**EXERCISE REQUIREMENTS:**
Using the listing below, please gather every line containing the word "Jutaan".

**PROVIDED INFORMATION:**
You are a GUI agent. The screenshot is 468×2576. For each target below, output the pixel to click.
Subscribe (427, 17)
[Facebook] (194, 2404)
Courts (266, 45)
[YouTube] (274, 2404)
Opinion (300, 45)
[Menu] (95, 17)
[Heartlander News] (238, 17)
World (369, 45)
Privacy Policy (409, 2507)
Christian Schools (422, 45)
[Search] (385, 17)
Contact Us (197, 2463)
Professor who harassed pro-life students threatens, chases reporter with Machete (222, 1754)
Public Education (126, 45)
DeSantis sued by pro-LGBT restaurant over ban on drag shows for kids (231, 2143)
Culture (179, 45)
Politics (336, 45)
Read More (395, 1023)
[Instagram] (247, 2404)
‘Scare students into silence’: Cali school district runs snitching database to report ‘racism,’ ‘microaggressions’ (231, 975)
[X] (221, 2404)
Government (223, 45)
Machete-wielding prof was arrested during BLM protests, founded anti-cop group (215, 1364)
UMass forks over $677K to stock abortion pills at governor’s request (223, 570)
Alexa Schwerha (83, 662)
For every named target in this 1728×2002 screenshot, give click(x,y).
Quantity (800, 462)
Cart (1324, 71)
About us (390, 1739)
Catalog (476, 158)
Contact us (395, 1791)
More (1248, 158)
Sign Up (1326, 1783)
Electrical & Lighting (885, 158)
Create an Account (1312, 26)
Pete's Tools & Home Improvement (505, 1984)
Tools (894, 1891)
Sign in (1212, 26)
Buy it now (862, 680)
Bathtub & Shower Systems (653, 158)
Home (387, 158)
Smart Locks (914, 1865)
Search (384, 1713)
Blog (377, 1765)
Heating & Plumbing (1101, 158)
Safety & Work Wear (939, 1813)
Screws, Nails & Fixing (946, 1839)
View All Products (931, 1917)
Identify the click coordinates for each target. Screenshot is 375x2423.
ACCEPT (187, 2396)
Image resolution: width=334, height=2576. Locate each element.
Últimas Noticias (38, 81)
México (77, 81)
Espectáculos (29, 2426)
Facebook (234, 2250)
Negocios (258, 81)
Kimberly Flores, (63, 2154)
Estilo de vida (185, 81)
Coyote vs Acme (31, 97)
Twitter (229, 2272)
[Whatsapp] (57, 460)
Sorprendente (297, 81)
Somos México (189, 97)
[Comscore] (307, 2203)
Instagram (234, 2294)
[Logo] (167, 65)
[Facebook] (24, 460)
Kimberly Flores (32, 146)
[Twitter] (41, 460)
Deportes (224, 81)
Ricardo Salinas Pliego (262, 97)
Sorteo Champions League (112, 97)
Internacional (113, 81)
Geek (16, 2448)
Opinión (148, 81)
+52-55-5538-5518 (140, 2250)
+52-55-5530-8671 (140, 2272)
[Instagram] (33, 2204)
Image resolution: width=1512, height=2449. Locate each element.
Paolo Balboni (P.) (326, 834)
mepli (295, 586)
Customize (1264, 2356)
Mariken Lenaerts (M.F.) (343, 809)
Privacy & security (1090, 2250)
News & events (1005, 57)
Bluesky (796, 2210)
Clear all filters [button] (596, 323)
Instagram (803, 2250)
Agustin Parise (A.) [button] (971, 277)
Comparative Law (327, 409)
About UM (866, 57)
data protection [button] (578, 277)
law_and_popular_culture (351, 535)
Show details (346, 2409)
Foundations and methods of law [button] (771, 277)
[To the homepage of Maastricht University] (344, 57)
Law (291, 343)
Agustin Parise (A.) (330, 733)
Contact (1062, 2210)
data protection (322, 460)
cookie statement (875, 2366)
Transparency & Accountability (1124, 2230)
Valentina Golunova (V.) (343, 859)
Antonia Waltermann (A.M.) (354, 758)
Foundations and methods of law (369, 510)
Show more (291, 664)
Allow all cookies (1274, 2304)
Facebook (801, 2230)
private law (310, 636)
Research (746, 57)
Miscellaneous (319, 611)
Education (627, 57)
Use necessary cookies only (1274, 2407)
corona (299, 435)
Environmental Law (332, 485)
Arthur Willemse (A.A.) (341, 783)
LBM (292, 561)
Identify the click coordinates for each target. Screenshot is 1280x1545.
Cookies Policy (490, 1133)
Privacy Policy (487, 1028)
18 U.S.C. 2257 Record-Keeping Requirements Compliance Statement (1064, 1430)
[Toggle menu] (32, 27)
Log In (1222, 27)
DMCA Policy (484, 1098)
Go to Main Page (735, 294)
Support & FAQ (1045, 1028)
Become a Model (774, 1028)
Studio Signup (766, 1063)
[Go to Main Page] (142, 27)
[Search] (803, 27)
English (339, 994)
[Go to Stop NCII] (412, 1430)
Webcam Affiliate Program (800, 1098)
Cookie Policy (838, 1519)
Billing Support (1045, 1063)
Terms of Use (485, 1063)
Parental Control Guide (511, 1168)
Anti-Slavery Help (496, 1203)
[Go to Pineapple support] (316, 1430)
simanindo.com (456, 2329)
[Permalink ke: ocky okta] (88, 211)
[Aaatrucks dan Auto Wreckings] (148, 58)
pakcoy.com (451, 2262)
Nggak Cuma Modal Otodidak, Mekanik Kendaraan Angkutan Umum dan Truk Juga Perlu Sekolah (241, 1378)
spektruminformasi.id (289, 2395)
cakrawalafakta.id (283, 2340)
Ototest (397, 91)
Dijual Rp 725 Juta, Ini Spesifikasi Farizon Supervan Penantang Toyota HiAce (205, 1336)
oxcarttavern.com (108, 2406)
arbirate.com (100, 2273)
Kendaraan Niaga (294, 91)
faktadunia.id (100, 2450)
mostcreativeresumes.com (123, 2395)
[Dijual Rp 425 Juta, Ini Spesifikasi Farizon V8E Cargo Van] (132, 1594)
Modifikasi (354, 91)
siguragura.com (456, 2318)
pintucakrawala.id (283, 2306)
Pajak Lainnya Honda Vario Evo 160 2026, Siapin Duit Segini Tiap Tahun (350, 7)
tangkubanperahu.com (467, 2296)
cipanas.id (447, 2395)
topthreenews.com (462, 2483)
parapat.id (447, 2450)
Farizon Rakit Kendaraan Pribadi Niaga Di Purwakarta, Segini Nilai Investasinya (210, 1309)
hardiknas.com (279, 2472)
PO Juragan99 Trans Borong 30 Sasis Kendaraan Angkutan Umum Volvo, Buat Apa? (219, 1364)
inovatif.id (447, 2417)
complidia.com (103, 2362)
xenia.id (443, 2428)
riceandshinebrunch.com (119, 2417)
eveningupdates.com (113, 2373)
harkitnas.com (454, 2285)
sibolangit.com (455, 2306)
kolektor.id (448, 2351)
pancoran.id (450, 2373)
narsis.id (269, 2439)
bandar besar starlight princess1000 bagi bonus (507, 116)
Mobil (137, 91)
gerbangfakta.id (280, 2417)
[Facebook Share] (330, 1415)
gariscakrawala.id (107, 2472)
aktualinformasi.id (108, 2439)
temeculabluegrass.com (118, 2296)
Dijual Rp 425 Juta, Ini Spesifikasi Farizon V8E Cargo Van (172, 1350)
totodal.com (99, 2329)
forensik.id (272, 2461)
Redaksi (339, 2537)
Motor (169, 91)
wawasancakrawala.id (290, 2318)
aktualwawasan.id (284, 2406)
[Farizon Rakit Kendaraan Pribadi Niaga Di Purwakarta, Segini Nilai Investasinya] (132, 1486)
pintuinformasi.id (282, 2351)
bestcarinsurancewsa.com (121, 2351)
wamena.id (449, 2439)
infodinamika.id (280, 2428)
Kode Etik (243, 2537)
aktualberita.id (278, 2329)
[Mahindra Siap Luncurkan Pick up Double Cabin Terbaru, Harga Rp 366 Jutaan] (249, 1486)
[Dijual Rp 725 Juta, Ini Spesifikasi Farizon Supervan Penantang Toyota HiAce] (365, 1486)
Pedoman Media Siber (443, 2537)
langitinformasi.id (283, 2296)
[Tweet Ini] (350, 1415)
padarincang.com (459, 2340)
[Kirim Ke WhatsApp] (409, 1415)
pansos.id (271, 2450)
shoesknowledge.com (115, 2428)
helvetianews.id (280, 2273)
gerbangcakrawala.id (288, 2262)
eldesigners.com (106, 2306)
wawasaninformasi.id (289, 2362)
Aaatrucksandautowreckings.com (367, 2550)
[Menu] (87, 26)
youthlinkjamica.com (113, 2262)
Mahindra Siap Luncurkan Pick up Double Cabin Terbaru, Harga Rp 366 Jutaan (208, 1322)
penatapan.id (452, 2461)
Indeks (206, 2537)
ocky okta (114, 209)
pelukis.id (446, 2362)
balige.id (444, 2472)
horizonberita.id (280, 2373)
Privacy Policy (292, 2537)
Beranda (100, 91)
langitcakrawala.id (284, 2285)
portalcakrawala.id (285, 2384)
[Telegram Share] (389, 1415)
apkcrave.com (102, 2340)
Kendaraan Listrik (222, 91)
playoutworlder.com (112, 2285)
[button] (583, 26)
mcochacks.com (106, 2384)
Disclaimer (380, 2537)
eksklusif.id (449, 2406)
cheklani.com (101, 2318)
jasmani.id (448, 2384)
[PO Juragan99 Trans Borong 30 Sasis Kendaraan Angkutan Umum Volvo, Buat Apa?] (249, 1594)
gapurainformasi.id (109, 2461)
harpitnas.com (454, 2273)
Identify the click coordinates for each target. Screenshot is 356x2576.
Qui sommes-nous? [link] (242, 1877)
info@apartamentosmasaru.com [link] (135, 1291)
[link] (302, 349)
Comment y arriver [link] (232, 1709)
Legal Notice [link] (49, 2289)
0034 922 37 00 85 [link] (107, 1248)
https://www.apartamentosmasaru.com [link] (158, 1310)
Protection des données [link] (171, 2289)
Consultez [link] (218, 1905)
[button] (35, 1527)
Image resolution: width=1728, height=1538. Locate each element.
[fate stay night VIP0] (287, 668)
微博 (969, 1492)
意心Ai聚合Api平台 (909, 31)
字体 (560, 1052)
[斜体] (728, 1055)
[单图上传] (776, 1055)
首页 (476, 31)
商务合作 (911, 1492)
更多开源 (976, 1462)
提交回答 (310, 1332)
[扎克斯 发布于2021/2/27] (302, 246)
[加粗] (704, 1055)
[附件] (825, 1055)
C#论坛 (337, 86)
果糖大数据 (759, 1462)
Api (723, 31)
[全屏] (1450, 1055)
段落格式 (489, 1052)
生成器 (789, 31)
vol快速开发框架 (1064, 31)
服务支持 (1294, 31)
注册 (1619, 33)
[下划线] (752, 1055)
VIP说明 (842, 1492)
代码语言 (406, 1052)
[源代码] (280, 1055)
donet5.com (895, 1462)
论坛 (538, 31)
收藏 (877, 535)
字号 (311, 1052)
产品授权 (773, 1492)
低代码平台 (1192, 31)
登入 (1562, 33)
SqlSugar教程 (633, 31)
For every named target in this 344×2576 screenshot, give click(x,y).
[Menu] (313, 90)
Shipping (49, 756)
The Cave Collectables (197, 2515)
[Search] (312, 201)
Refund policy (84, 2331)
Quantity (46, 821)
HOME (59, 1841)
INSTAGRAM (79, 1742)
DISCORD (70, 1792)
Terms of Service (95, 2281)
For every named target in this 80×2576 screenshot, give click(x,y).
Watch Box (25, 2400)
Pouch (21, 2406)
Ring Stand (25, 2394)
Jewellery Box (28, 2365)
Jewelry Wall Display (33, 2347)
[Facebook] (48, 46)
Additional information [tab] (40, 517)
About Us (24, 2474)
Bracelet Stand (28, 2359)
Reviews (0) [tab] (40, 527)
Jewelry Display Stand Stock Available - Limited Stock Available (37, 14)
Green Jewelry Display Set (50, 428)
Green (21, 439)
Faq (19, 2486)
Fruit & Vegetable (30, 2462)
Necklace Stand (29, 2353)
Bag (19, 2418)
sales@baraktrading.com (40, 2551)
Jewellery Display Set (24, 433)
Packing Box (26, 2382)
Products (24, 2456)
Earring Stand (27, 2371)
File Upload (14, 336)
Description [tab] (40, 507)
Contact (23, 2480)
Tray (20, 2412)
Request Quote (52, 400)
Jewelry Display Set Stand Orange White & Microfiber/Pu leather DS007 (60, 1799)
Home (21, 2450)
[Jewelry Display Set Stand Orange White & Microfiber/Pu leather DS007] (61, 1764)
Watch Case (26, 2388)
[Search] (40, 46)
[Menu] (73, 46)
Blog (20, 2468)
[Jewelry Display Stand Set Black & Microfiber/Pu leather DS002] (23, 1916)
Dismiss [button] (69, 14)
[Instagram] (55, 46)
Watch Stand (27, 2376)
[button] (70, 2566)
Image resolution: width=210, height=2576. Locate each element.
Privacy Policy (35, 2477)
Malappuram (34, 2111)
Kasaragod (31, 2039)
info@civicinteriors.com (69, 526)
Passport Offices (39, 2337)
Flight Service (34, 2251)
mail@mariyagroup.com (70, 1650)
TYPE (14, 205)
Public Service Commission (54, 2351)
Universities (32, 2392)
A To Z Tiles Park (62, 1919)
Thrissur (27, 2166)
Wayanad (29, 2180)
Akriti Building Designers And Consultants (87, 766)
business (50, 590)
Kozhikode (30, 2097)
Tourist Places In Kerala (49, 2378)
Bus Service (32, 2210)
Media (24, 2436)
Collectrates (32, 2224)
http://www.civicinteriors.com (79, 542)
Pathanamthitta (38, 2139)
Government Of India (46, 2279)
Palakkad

**OUTPUT BELOW:**
[Mahindra Siap Luncurkan Pick up Double Cabin Terbaru, Harga Rp 366 Jutaan] (249, 1486)
Mahindra Siap Luncurkan Pick up Double Cabin Terbaru, Harga Rp 366 Jutaan (208, 1322)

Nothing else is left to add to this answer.